*Passage shown*.
= = = =

Verify current data at Vanguard's official fund page. Yields and AUM change.

Performance snapshot

Period VIG Return Dividend Category Avg S&P 500 (VOO)
1 Year ~7–10% ~4–6% slight outperform
3 Year (ann.) ~5–8% ~3–5% roughly tracks
5 Year (ann.) ~12–16% ~7–9% roughly tracks
10 Year (ann.) ~9–13% ~6–8% roughly tracks

Returns shown as approximate ranges. Verify exact figures at Vanguard. Past performance is not indicative of future results.

VIG's performance story is simpler than SCHD's because it tracks the S&P 500 more closely. The dividend appreciation screen adds a tilt toward financially strong companies but does not exclude entire sectors the way SCHD's quality methodology does. Technology, healthcare, and consumer discretionary all have meaningful representation. This is why VIG's total return over full market cycles roughly matches the S&P 500 — it is essentially a total-return fund with a dividend-growth overlay rather than a pure dividend fund.

VIG — 12-month price

What it is and why it matters

What it actually is

VIG tracks the S&P U.S. Dividend Appreciation Index — a dividend-growth screen that is deceptively simple. To qualify, a company must have declared and paid dividends for at least 10 consecutive years. That immediately excludes most of the market: companies in high-growth phases, biotech firms, early-stage technology companies, and any business that has not yet reached profitability or decided to return capital to shareholders. The remaining candidates are ranked on their forward 12-month dividend growth rate, and the top ~340 by composite score make the cut. REITs are excluded entirely from the index methodology.

The result is a portfolio that looks very different from a standard dividend ETF. VIG has meaningful exposure to technology — Microsoft, Apple, and other tech companies that have grown their dividends steadily over a decade or more. Healthcare (UnitedHealth, Johnson & Johnson), financials (JPMorgan, Bank of America), and consumer staples (Procter & Gamble) also have substantial weightings. The fund is not heavy in the traditional value sectors that dominate high-yield dividend funds like VYM. It is a broad U.S. equity portfolio with a dividend-growth overlay.

= = = =

*Records shown*.

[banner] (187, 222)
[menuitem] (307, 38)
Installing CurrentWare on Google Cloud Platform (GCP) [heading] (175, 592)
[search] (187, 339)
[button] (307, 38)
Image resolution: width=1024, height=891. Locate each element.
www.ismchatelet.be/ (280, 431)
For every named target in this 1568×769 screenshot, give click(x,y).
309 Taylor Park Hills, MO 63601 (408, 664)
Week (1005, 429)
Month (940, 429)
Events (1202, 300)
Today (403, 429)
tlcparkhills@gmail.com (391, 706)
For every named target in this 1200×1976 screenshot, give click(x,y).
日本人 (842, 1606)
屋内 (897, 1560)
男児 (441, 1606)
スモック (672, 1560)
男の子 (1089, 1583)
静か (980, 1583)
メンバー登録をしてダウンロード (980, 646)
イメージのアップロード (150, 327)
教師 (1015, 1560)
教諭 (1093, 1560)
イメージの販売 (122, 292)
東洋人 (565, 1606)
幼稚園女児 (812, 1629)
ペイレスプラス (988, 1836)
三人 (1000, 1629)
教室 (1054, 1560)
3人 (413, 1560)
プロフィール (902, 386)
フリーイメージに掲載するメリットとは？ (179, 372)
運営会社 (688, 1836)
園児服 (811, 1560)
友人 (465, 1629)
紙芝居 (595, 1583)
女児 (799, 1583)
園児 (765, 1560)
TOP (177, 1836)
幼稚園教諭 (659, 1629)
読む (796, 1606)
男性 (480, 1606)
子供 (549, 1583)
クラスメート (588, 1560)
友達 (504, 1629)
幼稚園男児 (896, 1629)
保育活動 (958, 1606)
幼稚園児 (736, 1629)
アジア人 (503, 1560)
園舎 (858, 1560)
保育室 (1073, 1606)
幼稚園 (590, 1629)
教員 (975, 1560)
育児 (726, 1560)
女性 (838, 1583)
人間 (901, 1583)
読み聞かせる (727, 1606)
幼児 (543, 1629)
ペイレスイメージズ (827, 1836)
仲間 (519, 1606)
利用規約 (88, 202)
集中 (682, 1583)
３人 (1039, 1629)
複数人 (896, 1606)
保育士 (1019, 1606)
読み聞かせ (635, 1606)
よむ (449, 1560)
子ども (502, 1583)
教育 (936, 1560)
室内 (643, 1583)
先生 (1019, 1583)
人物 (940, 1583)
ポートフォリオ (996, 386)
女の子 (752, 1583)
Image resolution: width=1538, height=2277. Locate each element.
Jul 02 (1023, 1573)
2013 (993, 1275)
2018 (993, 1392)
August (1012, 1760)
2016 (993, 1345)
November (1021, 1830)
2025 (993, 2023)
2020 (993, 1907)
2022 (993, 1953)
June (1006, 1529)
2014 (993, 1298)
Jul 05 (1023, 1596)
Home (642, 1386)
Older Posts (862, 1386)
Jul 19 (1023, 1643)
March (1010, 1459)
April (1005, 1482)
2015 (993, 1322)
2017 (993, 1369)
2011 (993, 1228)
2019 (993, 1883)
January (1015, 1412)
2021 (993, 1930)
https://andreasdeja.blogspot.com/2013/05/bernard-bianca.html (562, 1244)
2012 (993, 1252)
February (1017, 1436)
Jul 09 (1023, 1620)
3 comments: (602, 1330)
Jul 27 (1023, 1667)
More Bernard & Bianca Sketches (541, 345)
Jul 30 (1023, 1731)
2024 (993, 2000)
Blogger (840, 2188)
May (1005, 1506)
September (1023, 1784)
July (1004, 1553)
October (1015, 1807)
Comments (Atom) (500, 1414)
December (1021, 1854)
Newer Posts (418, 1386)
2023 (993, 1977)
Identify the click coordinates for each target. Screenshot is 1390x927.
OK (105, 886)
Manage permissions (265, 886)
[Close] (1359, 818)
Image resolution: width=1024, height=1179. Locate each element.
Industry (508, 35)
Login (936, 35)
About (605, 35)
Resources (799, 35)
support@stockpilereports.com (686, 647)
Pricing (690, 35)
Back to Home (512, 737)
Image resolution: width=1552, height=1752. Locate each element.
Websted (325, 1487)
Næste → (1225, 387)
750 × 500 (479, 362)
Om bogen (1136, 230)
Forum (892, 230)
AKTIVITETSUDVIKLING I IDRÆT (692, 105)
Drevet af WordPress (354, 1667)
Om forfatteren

= = = =

*Assigned task A*. Write out the part of the VIG overview between "VIG — 12-month" and "the index methodology.", inclusive, word for word.
*Assigned task B*. In the VIG overview, how many straight years must a company have declared and paid dividends to qualify for the index that VIG tracks?

*Written solution A*.
VIG — 12-month price

What it is and why it matters

What it actually is

VIG tracks the S&P U.S. Dividend Appreciation Index — a dividend-growth screen that is deceptively simple. To qualify, a company must have declared and paid dividends for at least 10 consecutive years. That immediately excludes most of the market: companies in high-growth phases, biotech firms, early-stage technology companies, and any business that has not yet reached profitability or decided to return capital to shareholders. The remaining candidates are ranked on their forward 12-month dividend growth rate, and the top ~340 by composite score make the cut. REITs are excluded entirely from the index methodology.

*Written solution B*. At least 10 consecutive years.